Rust: Warn about unused macro arms.

Created on 21 Jun 2020  路  9Comments  路  Source: rust-lang/rust

rustc now warns about unused macros. With the following code:

macro_rules! used {
    () => {};
}

macro_rules! unused { // <- This should be cleaned up.
    () => {};
}

fn main() {
    used!();
} 

we get the warning:

warning: unused macro definition
 --> src/main.rs:5:1
  |
5 | / macro_rules! unused {
6 | |     () => {};
7 | | }
  | |_^
  |
  = note: `#[warn(unused_macros)]` on by default

This is really helpful while cleaning up a large meta-programming mess.

However, it does not warn about unused macro arms, so the following:

macro_rules! used_macro {
    (used_arm) => {};
    (unused_arm) => {}; // <-- This should be cleaned up.
}

fn main() {
    used_macro!(used_arm);
} 

yields no warning yet.

Following #34938, I open this issue for discussing this feature. Is this something desirable to have rustc warn about unused macro arms?

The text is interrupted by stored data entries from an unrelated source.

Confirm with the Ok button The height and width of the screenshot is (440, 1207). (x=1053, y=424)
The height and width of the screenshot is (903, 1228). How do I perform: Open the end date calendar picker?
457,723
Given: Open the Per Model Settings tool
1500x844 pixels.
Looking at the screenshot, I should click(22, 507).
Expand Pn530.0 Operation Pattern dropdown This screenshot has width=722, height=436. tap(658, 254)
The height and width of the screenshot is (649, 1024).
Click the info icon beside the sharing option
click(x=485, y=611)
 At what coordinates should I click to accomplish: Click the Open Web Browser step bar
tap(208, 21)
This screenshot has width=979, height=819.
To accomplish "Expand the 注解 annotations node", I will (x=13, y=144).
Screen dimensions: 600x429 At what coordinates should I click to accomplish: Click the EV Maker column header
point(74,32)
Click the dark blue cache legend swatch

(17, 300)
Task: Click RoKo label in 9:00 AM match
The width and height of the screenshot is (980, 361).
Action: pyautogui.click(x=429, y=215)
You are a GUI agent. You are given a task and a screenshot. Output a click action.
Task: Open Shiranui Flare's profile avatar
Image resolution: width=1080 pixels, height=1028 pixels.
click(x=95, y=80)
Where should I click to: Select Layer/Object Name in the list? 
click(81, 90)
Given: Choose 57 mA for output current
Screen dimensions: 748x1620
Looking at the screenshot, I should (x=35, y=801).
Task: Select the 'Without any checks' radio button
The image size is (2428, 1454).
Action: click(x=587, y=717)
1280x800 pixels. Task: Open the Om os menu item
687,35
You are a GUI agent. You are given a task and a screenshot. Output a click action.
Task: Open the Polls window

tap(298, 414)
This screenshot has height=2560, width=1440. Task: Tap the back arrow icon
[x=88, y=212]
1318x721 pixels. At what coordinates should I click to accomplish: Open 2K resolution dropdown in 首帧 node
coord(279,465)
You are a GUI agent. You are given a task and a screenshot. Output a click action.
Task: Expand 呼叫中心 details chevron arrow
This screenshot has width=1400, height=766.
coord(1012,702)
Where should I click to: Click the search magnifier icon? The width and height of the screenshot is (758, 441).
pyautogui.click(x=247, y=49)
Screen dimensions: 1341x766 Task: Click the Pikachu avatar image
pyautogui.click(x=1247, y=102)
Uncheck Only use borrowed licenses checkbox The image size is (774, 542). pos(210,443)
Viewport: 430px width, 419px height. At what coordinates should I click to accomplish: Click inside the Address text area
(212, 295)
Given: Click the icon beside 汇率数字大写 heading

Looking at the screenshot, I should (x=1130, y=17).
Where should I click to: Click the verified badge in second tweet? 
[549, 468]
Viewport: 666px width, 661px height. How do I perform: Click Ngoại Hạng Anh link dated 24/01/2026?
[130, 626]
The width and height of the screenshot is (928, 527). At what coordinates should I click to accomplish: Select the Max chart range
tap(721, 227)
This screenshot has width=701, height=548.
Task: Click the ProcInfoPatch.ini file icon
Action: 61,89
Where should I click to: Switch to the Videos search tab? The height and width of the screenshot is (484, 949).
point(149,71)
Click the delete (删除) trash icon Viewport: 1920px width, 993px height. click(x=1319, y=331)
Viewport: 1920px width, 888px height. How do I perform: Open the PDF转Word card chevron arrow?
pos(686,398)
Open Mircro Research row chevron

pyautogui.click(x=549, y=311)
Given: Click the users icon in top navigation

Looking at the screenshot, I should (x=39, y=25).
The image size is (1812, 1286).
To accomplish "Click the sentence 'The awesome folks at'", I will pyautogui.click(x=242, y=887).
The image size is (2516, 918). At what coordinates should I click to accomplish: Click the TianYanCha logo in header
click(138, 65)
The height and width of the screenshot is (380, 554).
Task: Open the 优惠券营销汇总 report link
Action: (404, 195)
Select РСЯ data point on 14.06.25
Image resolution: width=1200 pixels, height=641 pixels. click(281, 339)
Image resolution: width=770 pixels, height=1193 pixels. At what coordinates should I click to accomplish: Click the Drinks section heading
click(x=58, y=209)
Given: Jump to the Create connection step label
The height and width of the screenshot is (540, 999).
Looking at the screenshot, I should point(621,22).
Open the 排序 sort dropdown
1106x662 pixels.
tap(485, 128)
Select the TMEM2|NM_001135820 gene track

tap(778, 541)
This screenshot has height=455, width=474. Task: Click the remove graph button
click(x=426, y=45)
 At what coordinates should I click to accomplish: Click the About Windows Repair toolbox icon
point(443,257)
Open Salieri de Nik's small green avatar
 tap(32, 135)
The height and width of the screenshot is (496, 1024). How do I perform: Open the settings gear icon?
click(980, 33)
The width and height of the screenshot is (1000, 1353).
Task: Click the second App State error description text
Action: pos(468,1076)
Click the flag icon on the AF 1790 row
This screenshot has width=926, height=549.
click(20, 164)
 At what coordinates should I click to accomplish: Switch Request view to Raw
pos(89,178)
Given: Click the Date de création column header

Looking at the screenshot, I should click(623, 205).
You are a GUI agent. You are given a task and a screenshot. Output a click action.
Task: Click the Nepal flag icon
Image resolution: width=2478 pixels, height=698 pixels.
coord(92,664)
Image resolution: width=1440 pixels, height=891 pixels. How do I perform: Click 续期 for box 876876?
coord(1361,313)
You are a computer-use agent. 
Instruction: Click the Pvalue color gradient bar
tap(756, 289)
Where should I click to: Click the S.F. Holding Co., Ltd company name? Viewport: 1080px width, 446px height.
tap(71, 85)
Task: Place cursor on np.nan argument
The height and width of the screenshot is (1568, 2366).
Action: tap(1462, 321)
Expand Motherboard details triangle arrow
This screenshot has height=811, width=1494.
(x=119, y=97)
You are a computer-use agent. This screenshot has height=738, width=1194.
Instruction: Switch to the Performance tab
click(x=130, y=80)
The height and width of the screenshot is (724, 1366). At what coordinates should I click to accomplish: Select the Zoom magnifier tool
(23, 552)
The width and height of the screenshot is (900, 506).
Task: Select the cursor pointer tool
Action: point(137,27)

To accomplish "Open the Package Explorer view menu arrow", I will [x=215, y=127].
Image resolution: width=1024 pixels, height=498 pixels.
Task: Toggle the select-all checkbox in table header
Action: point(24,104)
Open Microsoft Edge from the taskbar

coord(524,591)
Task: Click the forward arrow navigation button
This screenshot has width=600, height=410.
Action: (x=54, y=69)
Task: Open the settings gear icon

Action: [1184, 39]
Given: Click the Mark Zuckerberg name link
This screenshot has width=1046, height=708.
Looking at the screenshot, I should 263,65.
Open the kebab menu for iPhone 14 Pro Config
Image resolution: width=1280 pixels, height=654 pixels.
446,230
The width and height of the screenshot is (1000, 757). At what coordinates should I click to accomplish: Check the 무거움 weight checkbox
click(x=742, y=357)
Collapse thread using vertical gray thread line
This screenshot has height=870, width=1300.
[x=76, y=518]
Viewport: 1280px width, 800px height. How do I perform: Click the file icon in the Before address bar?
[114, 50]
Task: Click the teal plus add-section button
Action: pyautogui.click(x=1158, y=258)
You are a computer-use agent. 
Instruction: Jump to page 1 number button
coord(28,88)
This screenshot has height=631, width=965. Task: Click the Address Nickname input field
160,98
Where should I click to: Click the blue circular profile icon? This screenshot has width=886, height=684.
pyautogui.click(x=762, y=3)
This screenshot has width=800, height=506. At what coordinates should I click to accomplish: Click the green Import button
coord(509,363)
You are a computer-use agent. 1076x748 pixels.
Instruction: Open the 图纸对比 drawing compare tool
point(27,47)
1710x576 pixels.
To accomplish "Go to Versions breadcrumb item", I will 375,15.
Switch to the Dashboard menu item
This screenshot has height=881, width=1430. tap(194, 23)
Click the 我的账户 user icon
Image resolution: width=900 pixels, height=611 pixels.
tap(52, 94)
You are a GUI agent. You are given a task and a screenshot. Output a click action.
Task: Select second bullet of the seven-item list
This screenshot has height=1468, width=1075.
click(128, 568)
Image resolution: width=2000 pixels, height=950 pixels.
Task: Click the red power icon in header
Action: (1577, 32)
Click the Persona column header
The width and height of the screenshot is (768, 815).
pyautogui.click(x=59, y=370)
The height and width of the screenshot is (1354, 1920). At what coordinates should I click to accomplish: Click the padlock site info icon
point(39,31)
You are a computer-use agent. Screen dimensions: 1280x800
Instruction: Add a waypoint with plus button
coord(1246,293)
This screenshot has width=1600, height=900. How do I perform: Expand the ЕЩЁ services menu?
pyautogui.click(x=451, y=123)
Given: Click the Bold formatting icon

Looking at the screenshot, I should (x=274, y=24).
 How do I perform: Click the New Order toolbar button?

A-lint A-macros C-feature-request T-lang

Most helpful comment

Good point. Concern resolved! Would love to see this implemented. Begone, unused stuff!

All 9 comments

I personally think that we should not warn for unused macro arms by default, as I tend to fairly often write the following:

macro_rules! used_macro {
    ($($e:expr),*) => {};
    ($($e:expr),*,) => {}; // <-- This is unused.
}

fn main() {
    used_macro!(7, 13);
} 

To not have to worry about this in case I ever change a macro invocation to

use_macro!(
    7,
    13,
);

@lcnr This is convenient indeed :) But I don't think it should be blocking, for several reasons:

  • First, ($($e:expr),*$(,)?) already works fine in this situation:
macro_rules! used_macro {
    ($($e:expr),*$(,)?) => {}; // Only one used arm.
}

fn main() {
    used_macro!(7, 13); // Without the comma.
    used_macro!(
        7,
        13, // With the comma.
        );
}
  • Or, if this alternate solution is still not acceptable for some reason:

    • Then this problem is still only a matter of style, so it could maybe be special-cased and/or handled by rustfmt?

    • In any case, like we have the option to opt-out from this warning on a local basis for unused variables (let _unused_var = ();) with a _ prefix, we might consider an option to opt-out from this warning for unused macro arms, although I'm afraid it would need new syntax, like

    _(unused_arm) => { ... } // or
    (unused_arm) _=> { ... } // (eew.) or
    (unused_arm) => _{ ... } // (ew.)
    
    • Alternately, we could consider the warning to be a way to discourage such syntax extensions with redundant syntactic forms (like a macro working both with and without the comma).

In any case, I think that this is a good point, but also that it does not hinder the need for a warning about unused macro arms.

One concern I have is that it's not possible to cfg-gate single macro arms, which would be needed in situations I've outlined in this comment: https://github.com/rust-lang/rust/issues/34938#issuecomment-302940520

@est31
You could put an allow on the whole macro.

#[allow(unused_macro_arms)]
macro foo {
    used_arm => {},
    conditionally_used_arm => {}
}

Not perfect, but still a pretty good approximation.
Macros with platform-dependent use of arms are not common.

Good point. Concern resolved! Would love to see this implemented. Begone, unused stuff!

@petrochenkov Is this finer-grained alternate allow line straightforward to feature, or would it need new syntax?

macro foo {
    used_arm => {},
    #[allow(unused_macro_arm)]
    conditionally_used_arm => {}
}

@iago-lito
It will need some work, right now the whole macro body is treated as a single token stream.
The individual arms will need to be kept as nodes in AST and assigned NodeIds, then you'll be able to attach lint attributes like allow to them.
Also, the attributes on macro arms are indeed a new syntax.

You'd likely require ids to implement the lint in the first place, so at least that cost has to be paid already. At least that's how I did it in #41907 (with a set of ids of unused macros), idk how much it has changed since then.

For uniquely identifying the arm having only the macro's NodeId + the arm's index should be enough, then this pair can be used to track which arms are used and which are not.

For applying allows to macro arms you need real NodeIds for them because that's what the lint level infra works with.